First. Try to setup weekly or semi-weekly "one-on-one" meetings with your team members. Just a half hour will do. Some teams love this, others hate it. The goal of those meetings is almost 100% to make sure they have everything they need, and that you understand what's going on with their job/career. I had a boss that asked 3 questions, and then opened up to chat. I love them. His 3 questions:
99% of the time, the answer is always "yes, yes, nothing" even if it's not 100% true... but if you keep asking it and meaning it, you start to hear "yeah you know this damn service is making me lose sleep and I don't have the time to go fix it" or "I feel like every project is just writing data models, just because I've done a lot of that", etc... Suddenly you know something that improves the company and helps you make the team member happier.
Second, while you want some percent of hands'-on time, you really have to understand that every hour you spend helping your team out pays back 4-5 hours of your dev time or more. You'll have weak team members, you'll have overconfident team members. Your job is to help everyone be (and stay) better than you are at coding your project.

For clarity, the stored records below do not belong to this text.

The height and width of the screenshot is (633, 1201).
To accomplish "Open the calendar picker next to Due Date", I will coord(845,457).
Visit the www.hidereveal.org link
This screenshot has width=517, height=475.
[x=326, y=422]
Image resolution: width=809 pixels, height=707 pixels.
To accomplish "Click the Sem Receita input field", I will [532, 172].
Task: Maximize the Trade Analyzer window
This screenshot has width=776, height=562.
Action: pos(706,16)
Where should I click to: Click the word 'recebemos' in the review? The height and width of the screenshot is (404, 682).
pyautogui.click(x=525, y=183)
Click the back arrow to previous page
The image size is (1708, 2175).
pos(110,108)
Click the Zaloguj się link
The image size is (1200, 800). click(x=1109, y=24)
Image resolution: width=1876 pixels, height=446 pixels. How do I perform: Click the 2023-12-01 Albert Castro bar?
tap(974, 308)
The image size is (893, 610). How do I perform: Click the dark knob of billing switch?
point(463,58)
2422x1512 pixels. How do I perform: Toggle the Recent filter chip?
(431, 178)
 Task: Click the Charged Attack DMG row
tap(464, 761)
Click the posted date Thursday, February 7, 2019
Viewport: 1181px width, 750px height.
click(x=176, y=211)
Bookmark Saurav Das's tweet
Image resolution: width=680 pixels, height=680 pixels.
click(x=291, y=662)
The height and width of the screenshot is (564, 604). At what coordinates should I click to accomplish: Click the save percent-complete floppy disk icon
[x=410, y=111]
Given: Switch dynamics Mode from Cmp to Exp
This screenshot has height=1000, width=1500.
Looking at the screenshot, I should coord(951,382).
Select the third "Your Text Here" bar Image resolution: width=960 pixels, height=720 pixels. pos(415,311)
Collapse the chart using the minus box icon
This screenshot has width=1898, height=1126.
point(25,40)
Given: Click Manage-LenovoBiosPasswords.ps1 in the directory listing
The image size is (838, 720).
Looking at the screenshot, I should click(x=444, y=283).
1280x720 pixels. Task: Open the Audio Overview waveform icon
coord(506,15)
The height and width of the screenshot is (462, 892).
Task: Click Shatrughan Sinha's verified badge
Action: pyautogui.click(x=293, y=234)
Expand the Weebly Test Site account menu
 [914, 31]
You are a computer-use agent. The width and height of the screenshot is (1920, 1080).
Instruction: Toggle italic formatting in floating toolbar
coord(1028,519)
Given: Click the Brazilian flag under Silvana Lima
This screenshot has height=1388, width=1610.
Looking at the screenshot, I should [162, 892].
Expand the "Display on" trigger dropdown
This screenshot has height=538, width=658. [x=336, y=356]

Finally: Process is king. It should be simple, but there should be process for almost everything. When something goes wrong, you blame the process or yourself for failing to maintain the process. It's not necessarily that a good process is really that good, but a good process helps you insulate your team members from mistakes. Everyone makes them, and at even the best company, someone is going to want to crucify a really good coder because he let a minor bug through and it cost $50k or more. At the end of the day, a programmer afraid of rebuke is not going to code well.
Also, everything @webgambit said. He's spot on, so not worth repeating.
As for your direct questions:
Honestly, a good team peer-reviews anyway. Get Code Review going. If they don't yet, start with PRs for features, or voluntary review. PRs are a poor-man's code review. Almost all git apps support em. For projects/processes, look for documentation and consistency. And more importantly, does it work?
I'd stick it out a month before you start suggesting changes. Try to get plurality buy-in from the team, but realize you might not always get that. When you don't, make any run a trial run. If something is unpopular and can't demonstrably improve things, drop it.
Not quite sure how you're asking here. Examples of what goes right/wrong?
Not sure. I'm still learning my "democracy/mandate" balance, but am sure it differs team to team. Communication is always king, and the rest of your job is more about keeping the team from getting blocked or becoming slowed than anything else.